◆ INSTRUCTION ◆
Put the lines below, from the line with "has height=383, width=636." to the line with "Action: pos(706,187)", into a Markdown table with the columns No. and Line. Number each line in order and leave out blank lines.

◆ DATA FOR PROCESSING ◆
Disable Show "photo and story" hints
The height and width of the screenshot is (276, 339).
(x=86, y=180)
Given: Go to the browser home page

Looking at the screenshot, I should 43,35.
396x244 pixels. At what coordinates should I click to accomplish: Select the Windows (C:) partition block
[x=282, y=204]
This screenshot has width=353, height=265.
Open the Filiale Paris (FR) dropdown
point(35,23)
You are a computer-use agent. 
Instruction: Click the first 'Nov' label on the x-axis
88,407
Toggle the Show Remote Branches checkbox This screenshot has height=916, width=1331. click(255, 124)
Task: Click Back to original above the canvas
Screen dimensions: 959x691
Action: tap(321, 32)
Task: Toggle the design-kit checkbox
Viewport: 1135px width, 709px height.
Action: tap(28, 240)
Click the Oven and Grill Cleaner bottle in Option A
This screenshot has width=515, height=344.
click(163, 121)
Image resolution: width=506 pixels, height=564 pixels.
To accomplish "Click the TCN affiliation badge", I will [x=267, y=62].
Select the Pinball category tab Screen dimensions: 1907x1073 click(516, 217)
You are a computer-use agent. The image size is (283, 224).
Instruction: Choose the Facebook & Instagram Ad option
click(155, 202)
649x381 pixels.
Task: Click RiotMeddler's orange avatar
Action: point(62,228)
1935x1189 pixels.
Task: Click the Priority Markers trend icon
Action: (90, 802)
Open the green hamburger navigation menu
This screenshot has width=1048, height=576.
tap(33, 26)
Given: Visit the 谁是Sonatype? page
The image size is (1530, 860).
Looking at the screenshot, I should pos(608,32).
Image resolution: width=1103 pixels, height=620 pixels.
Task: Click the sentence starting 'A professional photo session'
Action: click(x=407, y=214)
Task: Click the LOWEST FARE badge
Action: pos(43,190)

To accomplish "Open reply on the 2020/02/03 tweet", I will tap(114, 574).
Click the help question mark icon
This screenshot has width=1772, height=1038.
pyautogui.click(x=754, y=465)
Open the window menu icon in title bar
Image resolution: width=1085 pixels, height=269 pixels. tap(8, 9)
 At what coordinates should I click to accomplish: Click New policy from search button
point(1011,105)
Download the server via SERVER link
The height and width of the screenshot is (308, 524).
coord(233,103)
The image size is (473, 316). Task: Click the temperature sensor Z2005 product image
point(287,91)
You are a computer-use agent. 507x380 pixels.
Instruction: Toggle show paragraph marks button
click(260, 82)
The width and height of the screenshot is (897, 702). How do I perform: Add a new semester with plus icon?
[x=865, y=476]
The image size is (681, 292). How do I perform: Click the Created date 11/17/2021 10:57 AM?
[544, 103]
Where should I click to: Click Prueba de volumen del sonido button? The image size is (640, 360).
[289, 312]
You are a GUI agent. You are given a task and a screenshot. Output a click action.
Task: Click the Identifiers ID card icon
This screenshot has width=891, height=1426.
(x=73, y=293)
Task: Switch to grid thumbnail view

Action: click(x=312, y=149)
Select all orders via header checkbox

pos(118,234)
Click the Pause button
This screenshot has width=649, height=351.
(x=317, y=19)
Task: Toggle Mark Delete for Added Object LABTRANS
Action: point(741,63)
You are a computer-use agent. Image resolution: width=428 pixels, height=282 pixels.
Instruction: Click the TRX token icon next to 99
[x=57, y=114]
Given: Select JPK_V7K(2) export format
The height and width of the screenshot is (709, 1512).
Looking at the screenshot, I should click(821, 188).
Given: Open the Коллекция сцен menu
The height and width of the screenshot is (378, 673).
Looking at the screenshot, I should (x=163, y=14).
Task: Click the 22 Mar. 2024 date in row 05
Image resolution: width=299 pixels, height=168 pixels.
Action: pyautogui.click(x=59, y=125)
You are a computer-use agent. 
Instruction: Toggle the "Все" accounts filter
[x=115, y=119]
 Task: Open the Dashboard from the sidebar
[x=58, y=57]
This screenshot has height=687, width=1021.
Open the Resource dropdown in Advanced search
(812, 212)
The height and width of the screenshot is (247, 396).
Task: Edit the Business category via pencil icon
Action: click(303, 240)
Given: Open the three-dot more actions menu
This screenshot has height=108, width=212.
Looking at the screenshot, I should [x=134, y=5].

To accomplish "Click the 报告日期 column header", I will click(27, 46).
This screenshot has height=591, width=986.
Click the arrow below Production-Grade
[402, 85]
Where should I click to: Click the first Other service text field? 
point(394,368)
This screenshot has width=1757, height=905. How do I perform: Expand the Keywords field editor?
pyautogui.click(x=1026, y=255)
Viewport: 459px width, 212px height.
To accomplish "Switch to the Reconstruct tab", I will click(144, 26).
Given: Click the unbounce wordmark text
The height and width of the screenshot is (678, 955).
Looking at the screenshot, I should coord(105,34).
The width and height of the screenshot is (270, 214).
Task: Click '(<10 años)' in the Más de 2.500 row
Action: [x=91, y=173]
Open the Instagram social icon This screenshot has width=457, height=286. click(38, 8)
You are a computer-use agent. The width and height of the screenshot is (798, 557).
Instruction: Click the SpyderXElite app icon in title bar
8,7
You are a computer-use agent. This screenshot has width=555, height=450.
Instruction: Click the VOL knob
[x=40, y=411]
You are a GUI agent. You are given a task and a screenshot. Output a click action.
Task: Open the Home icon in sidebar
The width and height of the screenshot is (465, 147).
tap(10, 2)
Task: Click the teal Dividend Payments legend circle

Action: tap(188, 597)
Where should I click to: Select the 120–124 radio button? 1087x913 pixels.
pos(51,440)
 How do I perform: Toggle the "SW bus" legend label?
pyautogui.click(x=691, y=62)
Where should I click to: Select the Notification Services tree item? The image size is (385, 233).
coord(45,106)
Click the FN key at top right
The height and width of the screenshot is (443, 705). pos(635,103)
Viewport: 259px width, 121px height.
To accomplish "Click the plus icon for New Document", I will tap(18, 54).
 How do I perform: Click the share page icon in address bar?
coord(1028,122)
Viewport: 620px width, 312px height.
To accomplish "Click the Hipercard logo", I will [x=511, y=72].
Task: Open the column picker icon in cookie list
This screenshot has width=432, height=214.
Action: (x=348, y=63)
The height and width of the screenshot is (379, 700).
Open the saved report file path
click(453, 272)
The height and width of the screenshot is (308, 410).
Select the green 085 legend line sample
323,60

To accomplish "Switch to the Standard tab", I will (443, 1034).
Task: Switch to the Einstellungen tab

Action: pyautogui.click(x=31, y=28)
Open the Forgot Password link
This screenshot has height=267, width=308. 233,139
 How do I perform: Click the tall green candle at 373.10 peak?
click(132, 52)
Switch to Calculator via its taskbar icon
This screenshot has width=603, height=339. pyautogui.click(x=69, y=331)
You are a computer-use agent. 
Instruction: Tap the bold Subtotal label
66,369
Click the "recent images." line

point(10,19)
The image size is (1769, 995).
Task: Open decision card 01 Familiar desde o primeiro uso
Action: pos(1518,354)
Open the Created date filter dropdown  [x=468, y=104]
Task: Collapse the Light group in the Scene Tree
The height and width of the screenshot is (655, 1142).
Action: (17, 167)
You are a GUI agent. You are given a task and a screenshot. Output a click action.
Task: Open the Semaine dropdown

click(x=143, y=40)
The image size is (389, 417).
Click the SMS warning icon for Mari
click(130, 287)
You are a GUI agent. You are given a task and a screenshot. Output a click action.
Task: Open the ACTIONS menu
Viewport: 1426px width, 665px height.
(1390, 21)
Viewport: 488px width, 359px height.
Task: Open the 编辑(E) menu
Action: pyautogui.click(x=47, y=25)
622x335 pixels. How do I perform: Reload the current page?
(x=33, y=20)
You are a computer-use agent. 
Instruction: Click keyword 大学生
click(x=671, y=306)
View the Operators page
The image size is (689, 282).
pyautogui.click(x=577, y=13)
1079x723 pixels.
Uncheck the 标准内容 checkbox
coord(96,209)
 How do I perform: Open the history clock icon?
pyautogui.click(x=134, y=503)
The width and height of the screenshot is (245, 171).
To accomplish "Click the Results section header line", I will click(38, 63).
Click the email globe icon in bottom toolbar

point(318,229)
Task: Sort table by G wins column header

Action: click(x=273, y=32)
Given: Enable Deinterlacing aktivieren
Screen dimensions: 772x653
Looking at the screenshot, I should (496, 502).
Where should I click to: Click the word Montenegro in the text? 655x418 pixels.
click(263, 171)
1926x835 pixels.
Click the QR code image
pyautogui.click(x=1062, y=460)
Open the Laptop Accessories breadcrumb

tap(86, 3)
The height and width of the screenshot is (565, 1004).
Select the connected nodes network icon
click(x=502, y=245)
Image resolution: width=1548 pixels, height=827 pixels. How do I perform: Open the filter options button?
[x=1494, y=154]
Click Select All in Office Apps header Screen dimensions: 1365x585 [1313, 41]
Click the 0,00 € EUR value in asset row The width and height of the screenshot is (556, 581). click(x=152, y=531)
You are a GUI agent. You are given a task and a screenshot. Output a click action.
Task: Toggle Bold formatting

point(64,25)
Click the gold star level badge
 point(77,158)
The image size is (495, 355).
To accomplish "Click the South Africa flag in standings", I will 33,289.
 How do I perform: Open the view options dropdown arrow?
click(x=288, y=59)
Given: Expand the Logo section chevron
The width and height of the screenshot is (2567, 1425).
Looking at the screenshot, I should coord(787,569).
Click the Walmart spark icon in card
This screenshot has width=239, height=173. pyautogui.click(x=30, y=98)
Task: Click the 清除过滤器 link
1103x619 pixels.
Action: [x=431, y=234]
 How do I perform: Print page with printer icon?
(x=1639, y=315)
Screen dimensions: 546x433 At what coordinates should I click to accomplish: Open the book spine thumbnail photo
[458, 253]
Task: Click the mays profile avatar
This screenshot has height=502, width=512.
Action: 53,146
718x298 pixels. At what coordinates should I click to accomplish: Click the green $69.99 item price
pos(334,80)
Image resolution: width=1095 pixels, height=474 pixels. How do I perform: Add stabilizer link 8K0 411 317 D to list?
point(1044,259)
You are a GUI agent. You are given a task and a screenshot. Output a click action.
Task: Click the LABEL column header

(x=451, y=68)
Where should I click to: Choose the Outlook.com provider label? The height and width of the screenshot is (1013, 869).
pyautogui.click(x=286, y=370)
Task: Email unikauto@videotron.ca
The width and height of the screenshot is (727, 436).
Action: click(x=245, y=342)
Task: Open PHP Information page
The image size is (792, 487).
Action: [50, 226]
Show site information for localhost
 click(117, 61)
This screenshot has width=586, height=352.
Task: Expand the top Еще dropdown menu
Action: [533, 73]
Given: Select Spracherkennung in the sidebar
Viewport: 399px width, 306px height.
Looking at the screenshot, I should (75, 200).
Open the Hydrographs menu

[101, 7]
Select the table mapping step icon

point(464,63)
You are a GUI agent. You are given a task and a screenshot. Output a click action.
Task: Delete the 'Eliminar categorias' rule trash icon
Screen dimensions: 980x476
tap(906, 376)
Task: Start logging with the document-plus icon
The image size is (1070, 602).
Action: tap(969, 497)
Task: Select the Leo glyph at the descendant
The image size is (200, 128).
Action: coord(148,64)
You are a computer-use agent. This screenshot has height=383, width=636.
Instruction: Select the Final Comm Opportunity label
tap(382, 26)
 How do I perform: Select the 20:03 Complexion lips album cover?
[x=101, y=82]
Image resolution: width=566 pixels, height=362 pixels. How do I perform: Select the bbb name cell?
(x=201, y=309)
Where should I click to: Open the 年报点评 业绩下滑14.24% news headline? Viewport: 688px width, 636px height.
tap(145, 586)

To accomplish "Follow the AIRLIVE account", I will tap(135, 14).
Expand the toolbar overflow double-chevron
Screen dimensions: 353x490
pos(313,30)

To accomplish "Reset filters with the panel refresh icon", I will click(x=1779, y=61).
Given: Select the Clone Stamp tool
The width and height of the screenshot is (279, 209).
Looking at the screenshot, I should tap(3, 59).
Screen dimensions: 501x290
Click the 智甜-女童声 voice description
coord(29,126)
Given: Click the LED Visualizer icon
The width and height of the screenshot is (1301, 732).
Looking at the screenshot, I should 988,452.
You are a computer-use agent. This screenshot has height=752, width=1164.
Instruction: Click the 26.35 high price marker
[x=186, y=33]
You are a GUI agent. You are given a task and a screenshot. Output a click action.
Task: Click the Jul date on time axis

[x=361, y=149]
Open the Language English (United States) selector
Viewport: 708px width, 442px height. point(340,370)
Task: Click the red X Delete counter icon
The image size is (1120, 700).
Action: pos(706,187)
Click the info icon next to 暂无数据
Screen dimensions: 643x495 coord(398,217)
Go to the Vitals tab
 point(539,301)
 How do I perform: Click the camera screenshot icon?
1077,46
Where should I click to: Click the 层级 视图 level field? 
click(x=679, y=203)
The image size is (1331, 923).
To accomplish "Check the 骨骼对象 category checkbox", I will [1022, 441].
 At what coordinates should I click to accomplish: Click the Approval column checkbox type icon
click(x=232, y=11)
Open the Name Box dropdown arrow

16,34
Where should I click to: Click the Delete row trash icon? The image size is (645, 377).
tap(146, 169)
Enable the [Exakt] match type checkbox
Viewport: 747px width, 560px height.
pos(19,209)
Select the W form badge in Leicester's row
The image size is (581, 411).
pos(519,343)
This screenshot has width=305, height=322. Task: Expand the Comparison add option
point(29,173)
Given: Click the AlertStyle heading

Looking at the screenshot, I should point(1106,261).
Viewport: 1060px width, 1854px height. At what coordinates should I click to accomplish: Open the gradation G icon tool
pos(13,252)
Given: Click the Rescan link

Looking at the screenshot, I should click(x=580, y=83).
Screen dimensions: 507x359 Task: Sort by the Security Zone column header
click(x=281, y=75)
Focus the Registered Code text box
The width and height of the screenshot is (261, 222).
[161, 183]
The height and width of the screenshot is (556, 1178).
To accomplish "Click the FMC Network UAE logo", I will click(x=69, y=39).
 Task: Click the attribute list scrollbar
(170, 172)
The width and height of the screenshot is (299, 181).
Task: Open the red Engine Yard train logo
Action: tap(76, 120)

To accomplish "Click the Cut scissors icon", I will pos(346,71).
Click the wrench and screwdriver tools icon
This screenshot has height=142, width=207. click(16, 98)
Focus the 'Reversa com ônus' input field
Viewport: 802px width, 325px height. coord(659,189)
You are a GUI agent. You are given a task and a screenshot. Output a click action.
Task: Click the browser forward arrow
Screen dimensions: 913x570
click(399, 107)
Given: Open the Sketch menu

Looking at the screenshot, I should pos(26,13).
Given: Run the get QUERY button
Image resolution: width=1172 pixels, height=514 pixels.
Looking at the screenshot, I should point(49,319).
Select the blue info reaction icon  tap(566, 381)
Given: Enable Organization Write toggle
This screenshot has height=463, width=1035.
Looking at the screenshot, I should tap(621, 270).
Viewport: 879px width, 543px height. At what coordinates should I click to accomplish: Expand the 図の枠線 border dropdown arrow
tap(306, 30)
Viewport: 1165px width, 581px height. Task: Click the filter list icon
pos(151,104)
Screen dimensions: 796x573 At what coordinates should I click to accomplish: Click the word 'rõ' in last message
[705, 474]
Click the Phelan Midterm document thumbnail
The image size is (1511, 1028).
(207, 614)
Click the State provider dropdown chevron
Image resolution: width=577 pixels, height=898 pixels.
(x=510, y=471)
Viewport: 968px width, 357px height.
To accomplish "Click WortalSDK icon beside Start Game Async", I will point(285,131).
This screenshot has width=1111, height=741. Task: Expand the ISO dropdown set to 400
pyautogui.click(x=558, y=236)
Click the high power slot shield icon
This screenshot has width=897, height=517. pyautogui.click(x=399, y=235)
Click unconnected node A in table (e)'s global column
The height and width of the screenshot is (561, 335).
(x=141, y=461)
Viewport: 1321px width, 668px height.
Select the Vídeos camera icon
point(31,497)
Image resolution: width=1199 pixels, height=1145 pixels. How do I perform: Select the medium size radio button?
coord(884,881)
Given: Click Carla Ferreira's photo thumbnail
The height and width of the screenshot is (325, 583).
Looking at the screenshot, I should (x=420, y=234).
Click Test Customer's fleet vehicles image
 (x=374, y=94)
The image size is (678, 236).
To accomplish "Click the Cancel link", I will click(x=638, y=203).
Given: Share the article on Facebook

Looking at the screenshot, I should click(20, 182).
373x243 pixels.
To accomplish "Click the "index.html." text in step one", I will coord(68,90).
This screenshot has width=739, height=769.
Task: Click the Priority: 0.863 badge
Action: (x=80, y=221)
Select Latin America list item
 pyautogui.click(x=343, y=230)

◆ SOLUTION FOR THIS PROBLEM ◆
| No. | Line |
|---|---|
| 1 | You are a computer-use agent. This screenshot has height=383, width=636. |
| 2 | Instruction: Select the Final Comm Opportunity label |
| 3 | tap(382, 26) |
| 4 |  How do I perform: Select the 20:03 Complexion lips album cover? |
| 5 | [x=101, y=82] |
| 6 | Image resolution: width=566 pixels, height=362 pixels. How do I perform: Select the bbb name cell? |
| 7 | (x=201, y=309) |
| 8 | Where should I click to: Open the 年报点评 业绩下滑14.24% news headline? Viewport: 688px width, 636px height. |
| 9 | tap(145, 586) |
| 10 | To accomplish "Follow the AIRLIVE account", I will tap(135, 14). |
| 11 | Expand the toolbar overflow double-chevron |
| 12 | Screen dimensions: 353x490 |
| 13 | pos(313,30) |
| 14 | To accomplish "Reset filters with the panel refresh icon", I will click(x=1779, y=61). |
| 15 | Given: Select the Clone Stamp tool |
| 16 | The width and height of the screenshot is (279, 209). |
| 17 | Looking at the screenshot, I should tap(3, 59). |
| 18 | Screen dimensions: 501x290 |
| 19 | Click the 智甜-女童声 voice description |
| 20 | coord(29,126) |
| 21 | Given: Click the LED Visualizer icon |
| 22 | The width and height of the screenshot is (1301, 732). |
| 23 | Looking at the screenshot, I should 988,452. |
| 24 | You are a computer-use agent. This screenshot has height=752, width=1164. |
| 25 | Instruction: Click the 26.35 high price marker |
| 26 | [x=186, y=33] |
| 27 | You are a GUI agent. You are given a task and a screenshot. Output a click action. |
| 28 | Task: Click the Jul date on time axis |
| 29 | [x=361, y=149] |
| 30 | Open the Language English (United States) selector |
| 31 | Viewport: 708px width, 442px height. point(340,370) |
| 32 | Task: Click the red X Delete counter icon |
| 33 | The image size is (1120, 700). |
| 34 | Action: pos(706,187) |